Re: [PATCH tip/core/rcu] classic RCU locking and memory-barrier cleanups

From: Manfred Spraul
Date: Mon Aug 18 2008 - 05:14:06 EST


Paul E. McKenney wrote:

Right now, I try to understand the current code first - and some of it doesn't make much sense.

There are three per-cpu lists:
->nxt
->cur
->done.

Obviously, there must be a quiescent state between cur and done.
But why does the code require a quiescent state between nxt and cur?
I think that's superflous. The only thing that is required is that all cpus have moved their callbacks from nxt to cur. That doesn't need a quiescent state, this operation could be done in hard interrupt as well.

The deal is that we have to put incoming callbacks somewhere while
the batch in ->cur waits for an RCU grace period. That somewhere is
->nxt. So to be painfully pedantic, the callbacks in ->nxt are not
waiting for an RCU grace period. Instead, they are waiting for the
callbacks in ->cur to get out of the way.

Ok, thanks.
If I understand the new code in tip/rcu correctly, you have rewritten that block anyway.

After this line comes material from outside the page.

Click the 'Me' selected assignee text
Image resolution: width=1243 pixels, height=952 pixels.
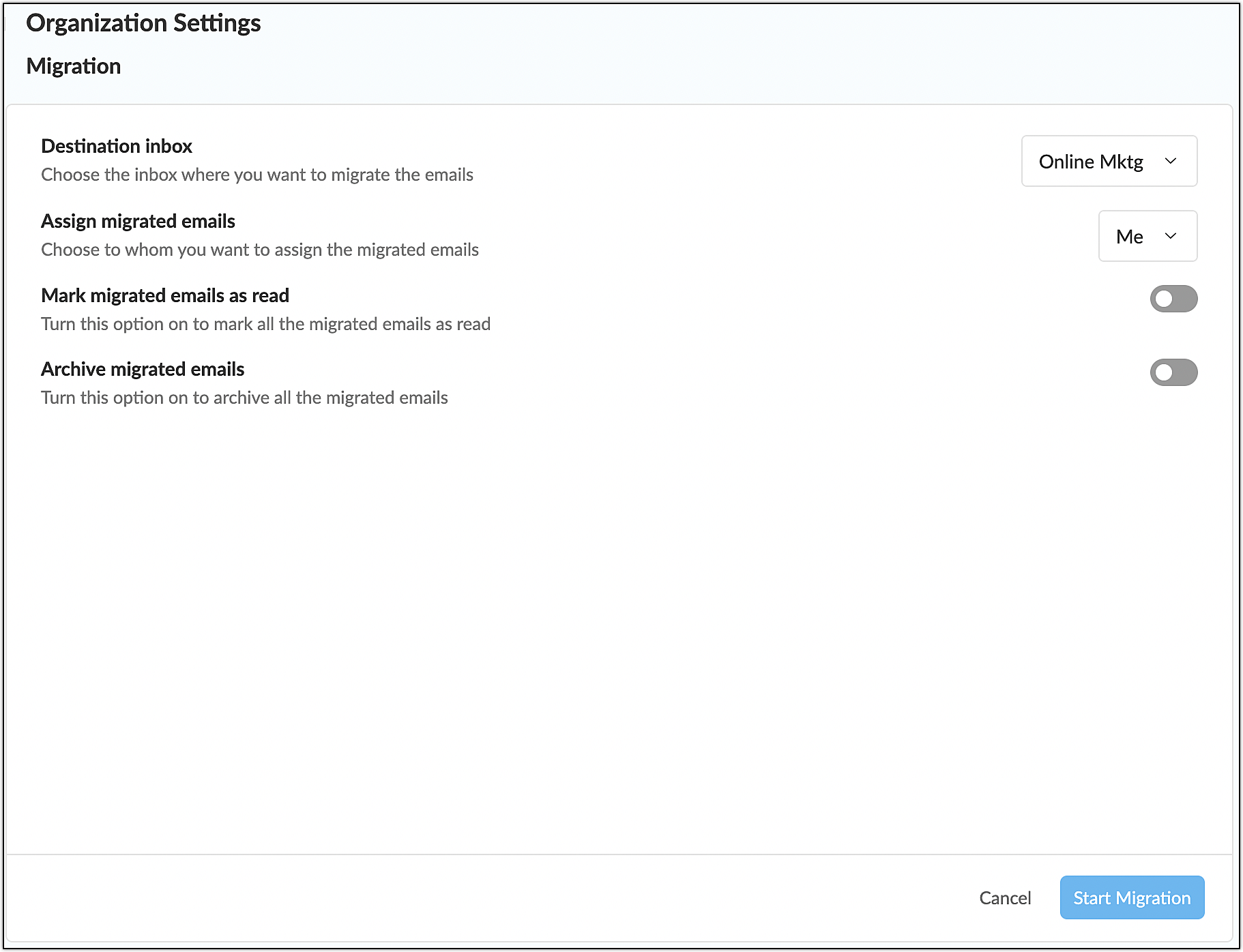coord(1129,237)
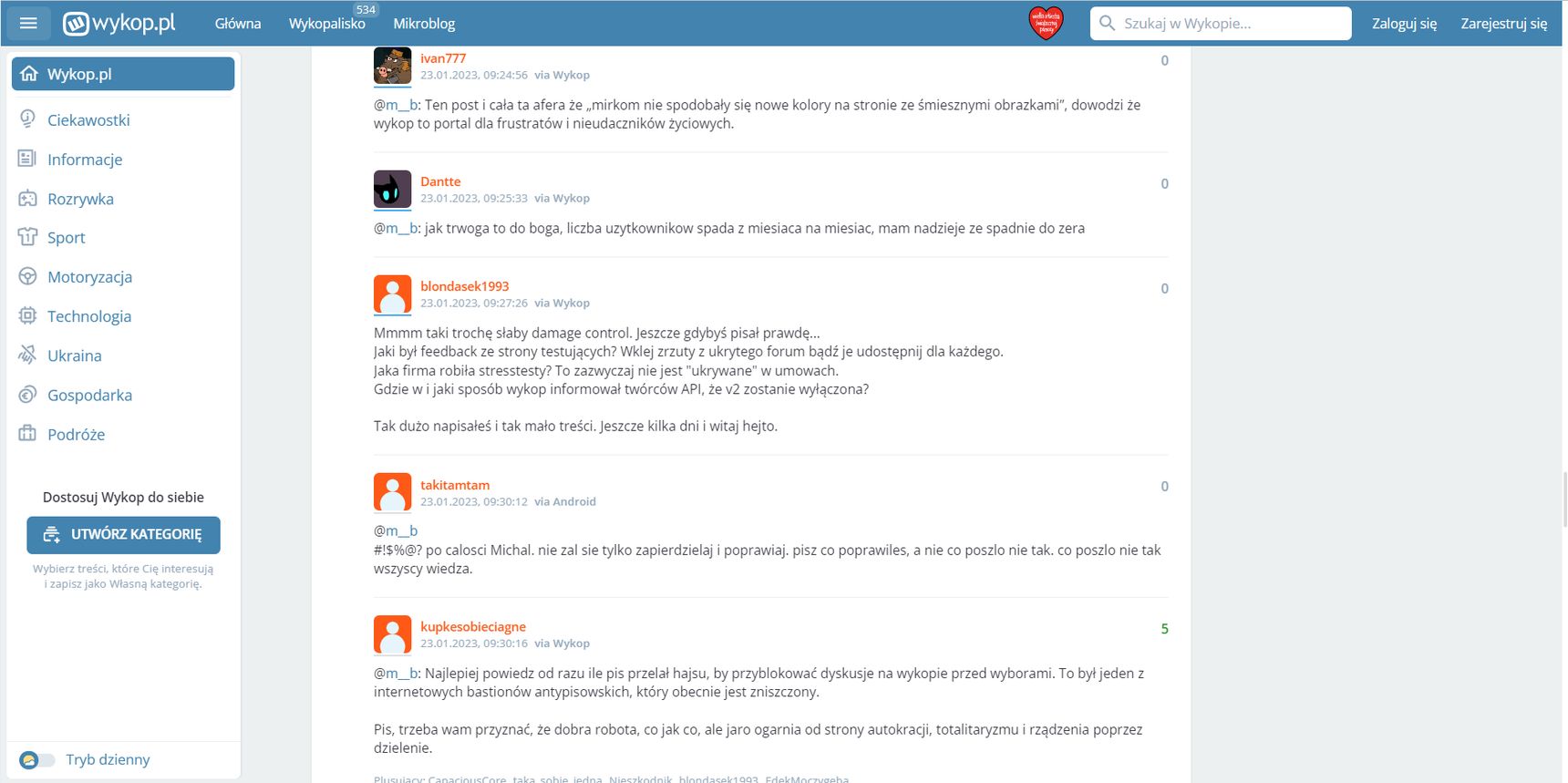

I'll try to implement my proposal - on paper, it looks far simpler than the current code.
On the one hand, a state machine that keeps track of a global state:
- collect the callbacks in a nxt list.
- wait for quiecent
- destroy the callbacks in the nxt list.
(actually, there will be 5 states, 2 additional for "start the next rcu cycle immediately")

On the other hand a cpu bitmap that keeps track of the cpus that have completed the work that must be done after a state change.
The last cpu advances the global state.

The state machine could be seq_lock protected, the cpu bitmap could be either hierarchical or flat or for uniprocessor just a nop.

Do you have any statistics about rcu_check_callbacks? On my single-cpu system, around 2/3 of the calls are from "normal" context, i.e. rcu_qsctr_inc() is called.